[Stored data entries]
───

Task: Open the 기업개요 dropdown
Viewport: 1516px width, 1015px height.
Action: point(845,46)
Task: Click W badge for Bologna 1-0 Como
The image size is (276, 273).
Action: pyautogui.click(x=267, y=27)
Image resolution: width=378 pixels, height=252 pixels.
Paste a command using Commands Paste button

───

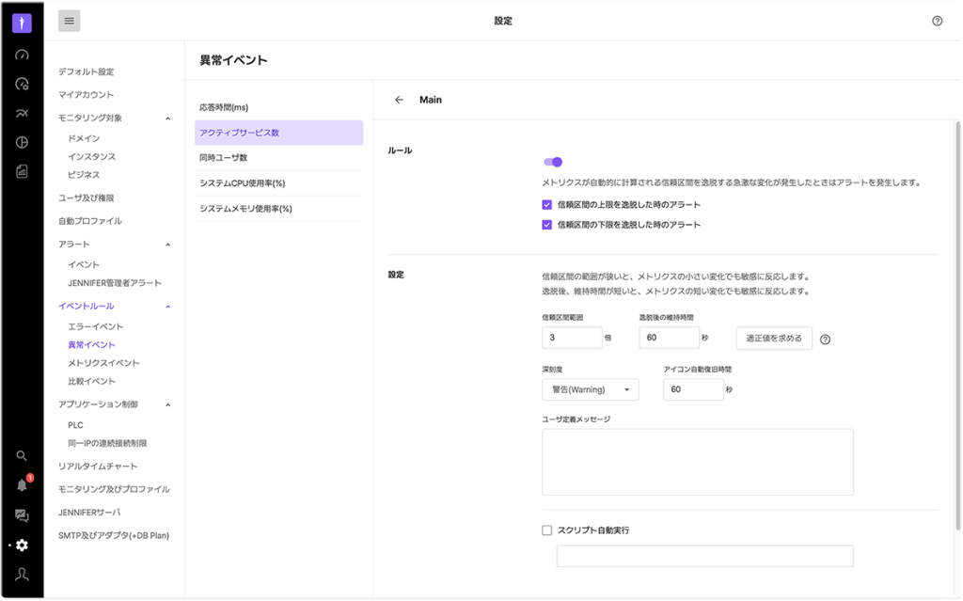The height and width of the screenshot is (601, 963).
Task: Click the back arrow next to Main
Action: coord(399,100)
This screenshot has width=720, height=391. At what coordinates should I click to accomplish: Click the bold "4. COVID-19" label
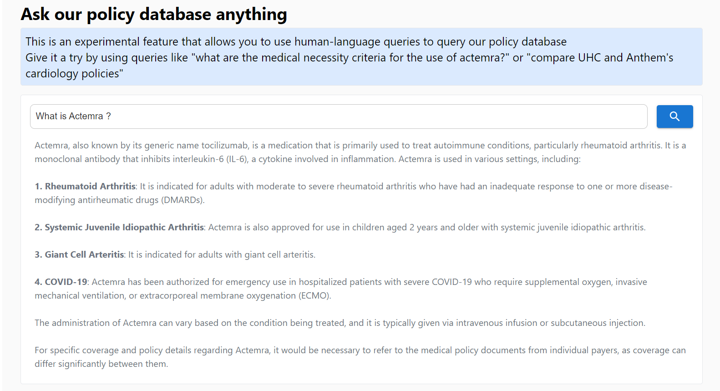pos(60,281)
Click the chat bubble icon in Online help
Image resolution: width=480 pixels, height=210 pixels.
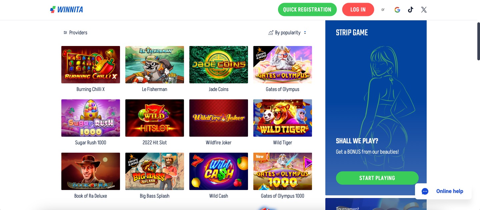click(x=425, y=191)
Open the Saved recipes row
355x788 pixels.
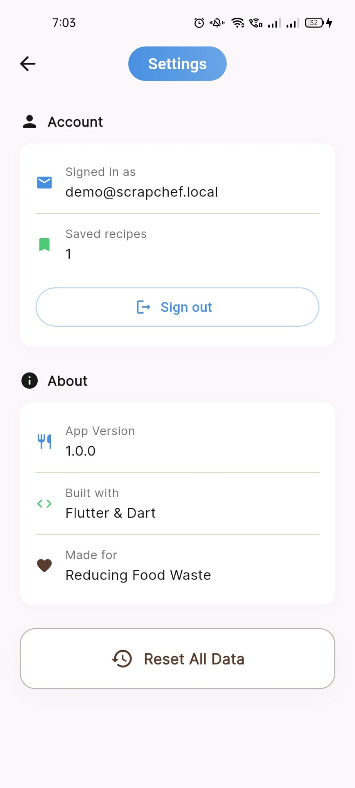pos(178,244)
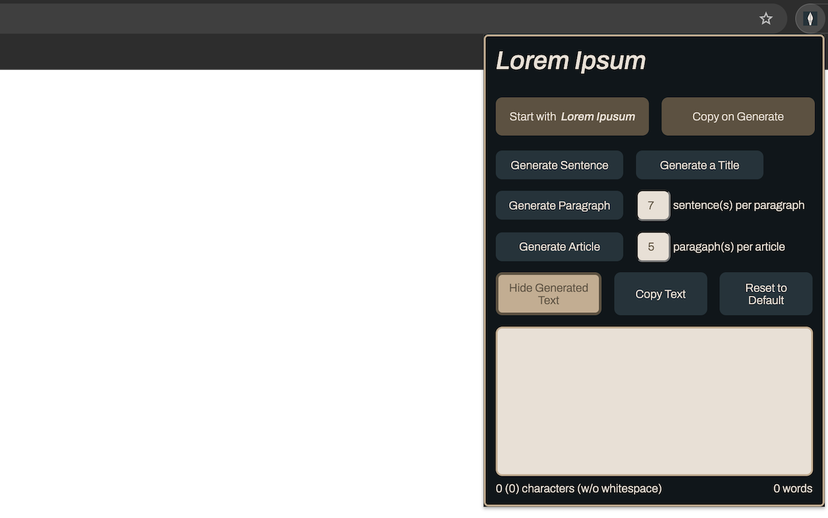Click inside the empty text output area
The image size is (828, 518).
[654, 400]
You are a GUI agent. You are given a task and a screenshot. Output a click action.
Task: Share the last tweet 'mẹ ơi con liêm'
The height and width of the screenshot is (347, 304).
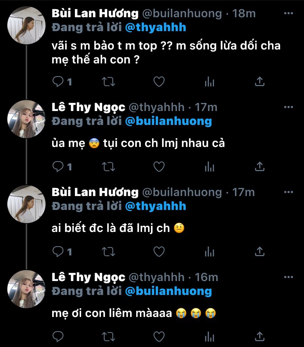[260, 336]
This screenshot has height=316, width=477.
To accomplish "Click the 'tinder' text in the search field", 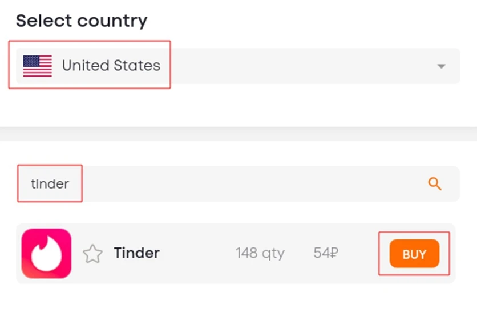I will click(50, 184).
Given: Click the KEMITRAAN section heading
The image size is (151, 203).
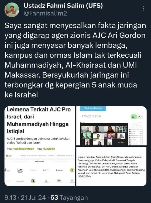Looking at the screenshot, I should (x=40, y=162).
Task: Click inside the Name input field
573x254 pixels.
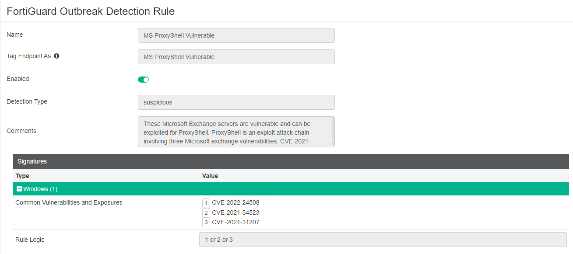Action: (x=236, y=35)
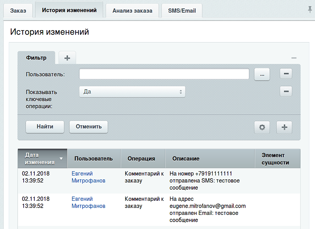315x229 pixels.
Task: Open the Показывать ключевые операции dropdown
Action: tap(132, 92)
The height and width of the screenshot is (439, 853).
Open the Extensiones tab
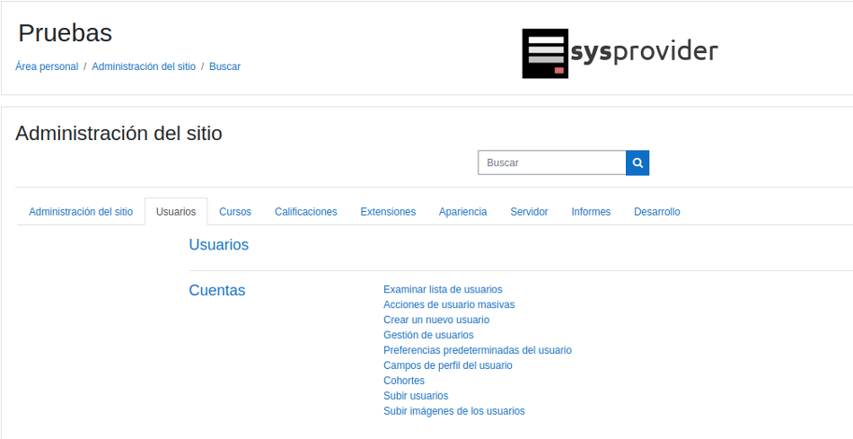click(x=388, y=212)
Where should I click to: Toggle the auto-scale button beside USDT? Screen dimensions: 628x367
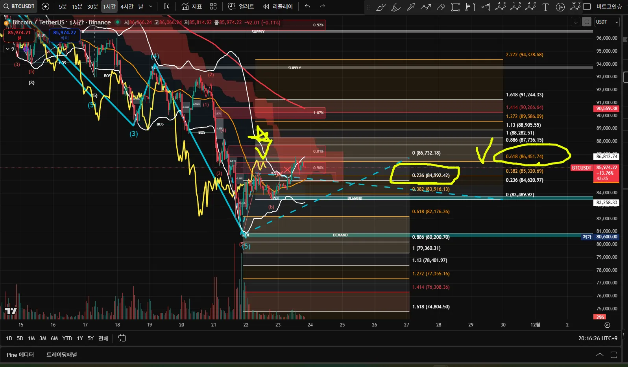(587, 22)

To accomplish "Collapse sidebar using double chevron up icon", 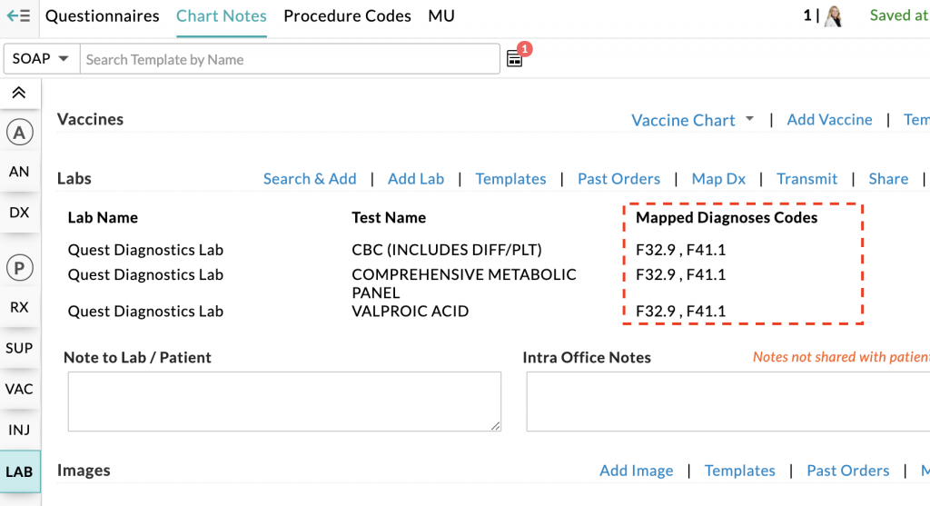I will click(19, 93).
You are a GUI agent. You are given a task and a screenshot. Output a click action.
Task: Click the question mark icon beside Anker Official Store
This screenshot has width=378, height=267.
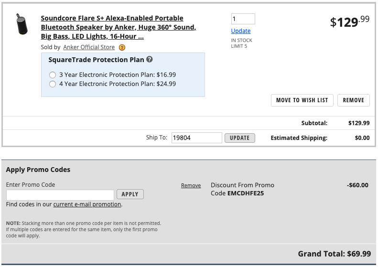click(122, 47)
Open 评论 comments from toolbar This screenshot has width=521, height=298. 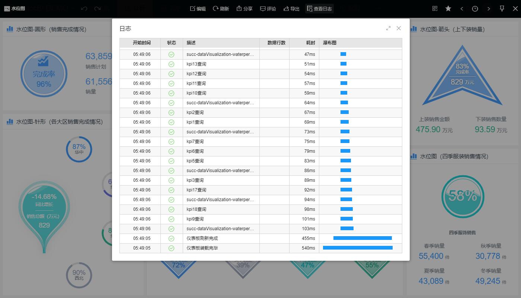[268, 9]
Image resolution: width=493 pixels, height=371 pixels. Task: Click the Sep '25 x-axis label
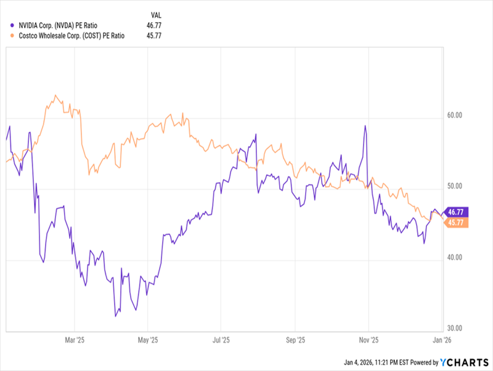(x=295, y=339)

───

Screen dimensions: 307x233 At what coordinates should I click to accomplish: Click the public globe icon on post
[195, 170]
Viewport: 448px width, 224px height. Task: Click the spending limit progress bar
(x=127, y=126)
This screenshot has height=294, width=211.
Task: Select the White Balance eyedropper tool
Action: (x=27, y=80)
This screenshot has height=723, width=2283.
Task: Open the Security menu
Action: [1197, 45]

───

_Exercise description_
Look above for the line with "Task: Open the 기업개요 dropdown"; retype exactly that line, every line after it up to the line with "Paste a command using Commands Paste button", and that line too, nothing else.

_Exercise solution_
Task: Open the 기업개요 dropdown
Viewport: 1516px width, 1015px height.
Action: point(845,46)
Task: Click W badge for Bologna 1-0 Como
The image size is (276, 273).
Action: pyautogui.click(x=267, y=27)
Image resolution: width=378 pixels, height=252 pixels.
Paste a command using Commands Paste button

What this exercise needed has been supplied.